Terra nova préconise un contrat jeunes emploi-formation universel
Après un constat sévère sur les inégalités persistantes en matière de formation, le cercle de réflexion Terra Nova avance, dans un rapport publié récemment, 10 propositions pour faire émerger « une filière de compétences inclusive, efficace et protectrice ». Parmi elles, un contrat universel emploi-formation pour les jeunes de moins de 25 ans et une « carte vitale » des compétences.
Par Catherine Trocquemé - Le 15 avril 2022.
Quelques jours avant le premier tour des élections présidentielles, les experts de Terra Nova et le groupe Galileo sont entrés dans le débat public en publiant un rapport baptisé « Le nouvel âge de la formation professionnelle ». Sur 80 pages, les auteurs dressent un bilan en demi-teinte de la réforme de 2018 et appellent à faire de la formation la priorité de l'agenda politique du prochain quinquennat. Le think-tank veut en finir avec « l'élitisme méritocratique, l'académisme pédagogique et l'individualisme ». Selon le cercle de réflexion proche du parti socialiste, cette philosophie alimente le déterminisme social et continue de créer des inégalités, de nourrir un sentiment d'insécurité et de peser sur la compétitivité de notre économie.
Une approche transversale
Seule une approche transversale « non silotée par ministère » et une volonté politique forte plaçant le sujet de la formation au cœur de l'action économique et social peut changer la donne. A un moment historique de transformation des compétences, le rapport interpelle les futurs décideurs sur l'importance de ces enjeux jusque-là insuffisamment traités dans la campagne du premier tour présidentielle. Si l'on veut être à la hauteur des défis, les auteurs préconisent 10 mesures chiffrées et détaillées pour consolider et pousser plus loin la loi « avenir professionnel ». Le think-tank reconnaît l'impact positif de la réforme de 2018. Etudes à l'appui, les auteurs du rapport se félicitent d'un plus large recours à la formation, d'un meilleur accès à l'information, de l'appropriation du sujet de la formation par des actifs de plus en plus responsabilisés, du succès indéniable du CPF et, enfin, de la nouvelle dynamique de l'apprentissage.

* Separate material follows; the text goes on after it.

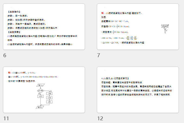Open slide 11 thumbnail containing the flowchart

tap(44, 89)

Un accès à la formation encore trop inégalitaire
Une analyse plus qualitative révèle, selon eux, un bilan plus mitigé. Les bénéficiaires du compte personnel de formation ne sont qu'1 fois sur 10 des ouvriers alors que cette catégorie pourtant très concernée par la nécessité de monter en compétences représente 20% de l'emploi total. Dans le même temps, 62% de ceux qui ont mobilisé leurs droits au CPF ont un niveau de formation initiale supérieur ou égal au bac. Dans l'ensemble, note le rapport, les plus démunis et les moins diplômés profitent moins des progrès observés ces dernières années en matière de formation. Plus inquiétant encore pour l'avenir, ce public plus précaire croit moins que les autres aux bénéfices et à l'intérêt de la formation. Dans un contexte inédit de mutations accélérées des métiers et des compétences, ce système de formation à deux vitesses fait peser, aux yeux des auteurs, un risque social et économique.
Changer de paradigme
Si l'on veut casser ce qui ressemble à une fatalité, le rapport Terra Nova milite pour un changement de paradigme. Ses 10 propositions s'appuient sur le socle construit la réforme de 2018 et place l'alternance au cœur de la formation. Les entreprises devraient être « au cœur de la définition des référentiels de compétences, donc du contenu des formations, et de la définition des besoins prospectifs ». Parmi les mesures choc proposées par le think-tank, un contrat emploi-formation universel pour les jeunes de 17 à 25 ans autour de l'apprentissage. Quant au financement d'un dispositif déjà dans le rouge, le rapport s'appuie sur des études d'impact récentes pour affirmer qu'avec un objectif de 1,2 million d'apprentis « nous pourrions générer, sur 4 ans, 425 000 emplois de plus, 45 milliards d'euros de valeur ajoutée et 11 milliards d'euros de recettes directes et indirectes supplémentaires pour les finances publiques ».
Un crédit impôt formation
Terra Nova propose de libéraliser les groupements d'employeurs, déployer des plateformes digitales d'adéquation entre les besoins et l'offre de formation ou encore sortir du culte du diplôme en s'appuyant sur un passeport des compétences à l'image d'une « carte vitale » des compétences. Enfin, le rapport reprend l'idée d'un crédit impôt formation afin d'accélérer l'investissement des entreprises. Les autres mesures encouragent fortement la modalité de formation en situation de travail, l'innovation pédagogique et lancent un grand plan de l'apprentissage pour les secteurs de la santé et du service à la personne.